Desktop productivity for business analysts and programmers

Proc compare function?

Accepted Solution Solved
Reply
Occasional Contributor
Posts: 9
Accepted Solution

Proc compare function?

Hello all, 

 

 

I have a transaction data set with two different columns. One is Customer_ID and the other ist Good_ID. What I would like to do is a comparison of those two attributes group by every single customer. 

 

For example: 

 

Cust_ID = 1 and Good_ID = 1

Cust_ID = 1 and Good_ID = 1

Cust_ID = 1 and Good_ID = 1

Cust_ID = 1 and Good_ID = 2

 

Cust_ID = 2 and Good_ID = 3

Cust_ID = 2 and Good_ID = 3

Cust_ID = 2 and Good_ID = 4

 

I want to create a comparison for every single customer where each Good_ID is compare to other Good_ID's of the Customer

 

While searching for a solution I find the compare function in SAS. Is the compare function in this case applicable? 

 

Thanks and regards,

Mariam

 

 

 


Accepted Solutions
Solution
‎05-03-2018 03:40 PM
PROC Star
Posts: 1,332

Re: Proc compare function?

Posted in reply to Mairam2345

Here's what I hope will work for you.

 

The first step is the query that I described in my first post. getting the count by region and product. Let's say the result dataset is named "Have1", and the count field is named "Count_Field".

 

Now create a query based on Have1, and pull region into the "Select Data" columns, then pull it in a second time. On the second column, again, set the Summary to "count", and the summary groups box should show that you're summarizing on region. Let's say the result dataset is named "Have2", and the count field is "Count_Field1". Next, on the Filter tab, drag the "computed column", which is your Count_Field1, to the "Filter the summarized data" area, and set the filter to select cases "Greater than" and 1. This will identify the region values that have more than one value of product.

 

Now a third query, on Have2. Add a table, your orignal dataset. Click the "Join Tables" button, and change the join from an inner join to a left or right join, whichever your original dataset is (so if it's on the right, make it a right join).

 

Pull all the variables from "Have" onto the "Select Data" tab. Now do "Computed Columns" > "New" > "Advanced Expression", and use a "Case" function to set a variable (I'll call it "Flag") to 0 if the region field in the Have2 dataset is null, or 1 otherwise.

 

This will identify the records that were joined, which are the ones that had more than one value of product.

 

Tom

View solution in original post


All Replies
Super User
Posts: 13,874

Re: Proc compare function?

Posted in reply to Mairam2345

Proc compare is likely not what you want if I understand what you are asking.
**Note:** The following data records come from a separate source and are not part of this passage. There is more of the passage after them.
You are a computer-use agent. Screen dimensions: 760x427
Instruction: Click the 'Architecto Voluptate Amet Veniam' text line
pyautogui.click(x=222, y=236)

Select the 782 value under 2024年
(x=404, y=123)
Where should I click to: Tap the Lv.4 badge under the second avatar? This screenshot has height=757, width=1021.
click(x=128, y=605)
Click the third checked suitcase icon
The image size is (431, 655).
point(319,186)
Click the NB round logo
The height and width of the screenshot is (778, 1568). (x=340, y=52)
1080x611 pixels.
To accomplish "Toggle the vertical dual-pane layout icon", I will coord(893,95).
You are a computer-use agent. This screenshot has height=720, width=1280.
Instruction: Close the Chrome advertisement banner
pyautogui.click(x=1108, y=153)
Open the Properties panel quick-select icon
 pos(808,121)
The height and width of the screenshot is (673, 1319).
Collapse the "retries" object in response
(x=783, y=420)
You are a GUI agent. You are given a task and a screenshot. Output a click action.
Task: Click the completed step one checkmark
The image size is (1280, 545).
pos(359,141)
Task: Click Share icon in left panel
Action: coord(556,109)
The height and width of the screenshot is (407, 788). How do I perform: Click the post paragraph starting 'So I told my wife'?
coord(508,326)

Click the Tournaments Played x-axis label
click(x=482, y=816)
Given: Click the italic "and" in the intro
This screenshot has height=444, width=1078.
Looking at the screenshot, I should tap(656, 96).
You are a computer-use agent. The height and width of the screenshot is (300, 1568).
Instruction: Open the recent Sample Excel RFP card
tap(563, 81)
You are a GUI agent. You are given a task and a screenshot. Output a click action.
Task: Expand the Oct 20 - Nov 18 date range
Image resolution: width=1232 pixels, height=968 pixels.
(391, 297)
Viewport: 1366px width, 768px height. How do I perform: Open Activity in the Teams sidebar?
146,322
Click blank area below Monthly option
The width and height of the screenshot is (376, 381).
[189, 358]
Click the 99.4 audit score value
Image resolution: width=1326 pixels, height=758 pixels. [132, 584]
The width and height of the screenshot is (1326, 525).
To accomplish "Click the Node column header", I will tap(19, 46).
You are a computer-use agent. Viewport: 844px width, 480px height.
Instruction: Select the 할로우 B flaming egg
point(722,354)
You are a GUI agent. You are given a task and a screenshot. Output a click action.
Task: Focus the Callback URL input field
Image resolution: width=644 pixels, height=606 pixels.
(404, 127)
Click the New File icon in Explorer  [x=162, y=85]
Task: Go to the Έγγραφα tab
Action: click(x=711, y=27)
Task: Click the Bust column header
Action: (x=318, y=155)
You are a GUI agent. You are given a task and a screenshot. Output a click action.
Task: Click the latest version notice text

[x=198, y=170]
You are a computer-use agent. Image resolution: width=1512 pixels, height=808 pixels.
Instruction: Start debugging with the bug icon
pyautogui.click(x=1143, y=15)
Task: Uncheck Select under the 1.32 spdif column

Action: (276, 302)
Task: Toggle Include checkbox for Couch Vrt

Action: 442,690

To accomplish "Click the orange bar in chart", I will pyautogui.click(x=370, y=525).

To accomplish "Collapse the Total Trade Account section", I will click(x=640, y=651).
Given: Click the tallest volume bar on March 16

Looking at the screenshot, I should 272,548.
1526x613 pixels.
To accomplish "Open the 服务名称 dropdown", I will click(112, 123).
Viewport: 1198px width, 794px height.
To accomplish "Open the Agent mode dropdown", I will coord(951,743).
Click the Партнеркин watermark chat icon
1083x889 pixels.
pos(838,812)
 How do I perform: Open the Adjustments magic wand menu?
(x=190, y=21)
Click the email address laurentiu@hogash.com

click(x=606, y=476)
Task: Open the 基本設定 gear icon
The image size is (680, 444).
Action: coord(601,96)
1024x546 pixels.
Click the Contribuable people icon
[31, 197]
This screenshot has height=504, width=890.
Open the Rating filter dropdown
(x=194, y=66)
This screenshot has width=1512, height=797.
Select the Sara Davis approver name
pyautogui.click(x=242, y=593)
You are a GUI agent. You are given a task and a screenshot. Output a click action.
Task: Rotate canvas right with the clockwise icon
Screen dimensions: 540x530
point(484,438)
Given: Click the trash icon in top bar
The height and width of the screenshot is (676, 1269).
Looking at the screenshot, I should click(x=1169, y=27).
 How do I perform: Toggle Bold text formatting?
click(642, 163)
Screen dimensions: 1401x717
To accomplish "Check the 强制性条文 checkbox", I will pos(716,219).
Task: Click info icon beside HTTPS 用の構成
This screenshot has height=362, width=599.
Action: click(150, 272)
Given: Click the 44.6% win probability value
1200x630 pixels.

Best would be to provide short examples of the two data sets with the variables of concern and a desired result.

 

 

Occasional Contributor
Posts: 9

Re: Proc compare function?

Hi, 

 

thanks for your quick reply. 

 

The transaction data set looks like this: 

 

Column 1: Customer_ID | Column 2: Good_ID 

 

CustomerID_1 | Good_Banana

CustomerID_1 | Good_Banana

 

CustomerID_2 | Good_Banana

CustomerID_2 | Good_Banana

CustomerID_2 | Good_Banana

CustomerID_2 | Good_Orange

 

In this case I have 2 different customers. I have 2 transactions for customer 1 where the customer buys bananas. For customer 2 I have 4 transaction record. This customer 2 usually buys bananas but in one transaction he buys oranges. I want to find those transactions which have different goods than the usual transactions for one customer. 

 

Is that understandable? 

 

Thanks

Mar

 

 

 

Super User
Posts: 13,874

Re: Proc compare function?

Posted in reply to Mairam2345

I might try something like:

proc freq data=have order=freq;
tables customer_id*good_id/list  nopercent ;
run;

Which would create ordered output by decreasing frequency.

 

I am not going to guess at a rule for "different goods than the usual" because I don't know your customers or what typical orders might look like.

 

You might send the output to a data set with the OUT= option on the tables statement for your further processing.

Super User
Posts: 23,932

Re: Proc compare function?

Posted in reply to Mairam2345

Defining what's different is actually quite hard at scale but easy for a single example. If I regularly buy 6 bananas and 6 apples but buy 10 is that different? If I buy 3 socks is that different?

 

At any rate, it sounds like Market Basket Analysis is what you're doing. There's a SAS macro or if you have SAS EM that helps to enable that type of analysis.  

 

 

Occasional Contributor
Posts: 9

Re: Proc compare function?

Hi,

 

 

in my transaction data one customer usually buys the same product for all transactions.  So the scale is usually based on the one product that the customer has bought in the past. If customer1 buys bananas in 3 different transactions then he will also buys in further transactions. I want to find those outliers where customer1 suddenly buys oranges instead of bananas. 

 

I'm using the SAS enterprise guide. 

Super User
Posts: 23,932

Re: Proc compare function?

Posted in reply to Mairam2345

So, if customer primarily purchases a single item, I'd probably subset my data on those that purchased multiple items. 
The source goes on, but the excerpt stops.